Stage 2 – assembling the tripod for drilling:

  • We take 3 metal pipes or very strong timber, the length of the part should be 4-5 meters;
  • We place the structure on the ground so that two legs are turned in one direction, and the third in the opposite direction;
  • In each leg you need to make a hole for fasteners;
  • We fasten the legs in the shape of a triangular pyramid;
  • At the top of the tripod we place a block along which the cable will slide freely;
  • We install a mechanical winch, which we will use to move the drill manually (an electric one is possible);
  • We secure the cable and attach the drill on top.

The tripod is ready.

Stage 3 – drilling:

  • We take a tripod with a winch, a driving glass, a rope (cable) and a shock rod;
  • We place a tripod, on top of it - a winch with a projectile over the dug hole, directly above the drilling point;
  • We lift the glass with a winch above the drilling point and lower it with force. A tool driven into the ground grabs the soil with a glass. When lifted, the sludge remains inside the glass. We take it out - this should be done after each lift;
  • We continue to drive the drill into the ground with the impact rod. When it is full, take it out and shake out the soil;
  • When passing a certain step, say 1 meter, we immediately insert a casing pipe whose diameter is slightly larger than the diameter of the drill itself. It prevents the well from collapsing;
  • As soon as the auger lowers to the entire length of the projectile, we attach an additional rod to it;
  • When drilling, we constantly check the evenness of the laying of the entire column: if you hear the sounds of the drill hitting the pipe walls, the barrel must be straightened immediately. How to do it: drive wooden wedges between the casing and the wall;
  • Once the projectile has passed the aquifer, we do not bury the pipe further. After the water arrives, wait 1 hour, then pump it out with a garden pump and check for cleanliness. Repeat this until the water becomes clear;
  • We pumped out the water in the improvised well for the last time - leave the well until tomorrow;
  • The next day, we measure the flow rate of the well: we multiply the depth of the well in meters by the pump capacity (cubic meters per hour) and divide the result of the product by the difference between the dynamic and static water levels. Static level is the distance to the surface of the water (we lower the load on a rope into the water and measure along the length of the dry part of the rope), dynamic level is the distance from the surface of the earth to the water, but after pumping it out. If the difference between the two levels is small, then the well’s flow rate is very large. This means that more water comes in per unit of time than the pump is able to pump out in the same unit of time. The pump body always indicates its power - cubic meters per hour;
  • If the flow rate is several cubic meters, then cover the bottom of the well: fill a layer of gravel or crushed stone, 20-30 cm wide;
  • We fill the entire space between the wall and the casing with gravel and sand;
  • We immerse a pump in the well (any pump, even a budget “Kid”, will do a great job) according to the manufacturer’s instructions and attach it to the surface, supply power;
  • We connect the hose, disassemble the tripod and winch.

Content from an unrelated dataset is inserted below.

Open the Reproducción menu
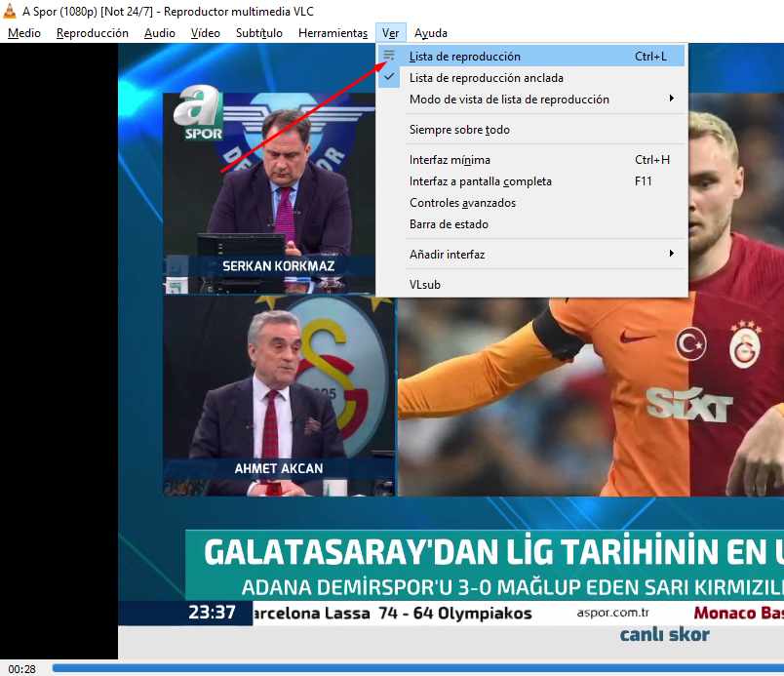Screen dimensions: 784x676 point(92,33)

Important point! This point is not indicated in the video, but it is significant: it is better to take the first extracted, already clean water to the laboratory so that a series of tests can be performed on it - it may turn out to be completely unsuitable for drinking and contain traces of heavy metals, pathogenic organisms and an increased amount of minerals.

Conclusion

Now you know how to drill a well with your own hands at your dacha.

Pay attention to the process itself: in the video, all the work is done at home using equipment that can be borrowed from neighbors or rented for a couple of days.

After drilling, using a pump, you can organize water supply to any point on the site, even to your house.

Place a simple submersible “Malysh” in the well and it will easily cope with the supply of water in the required volume.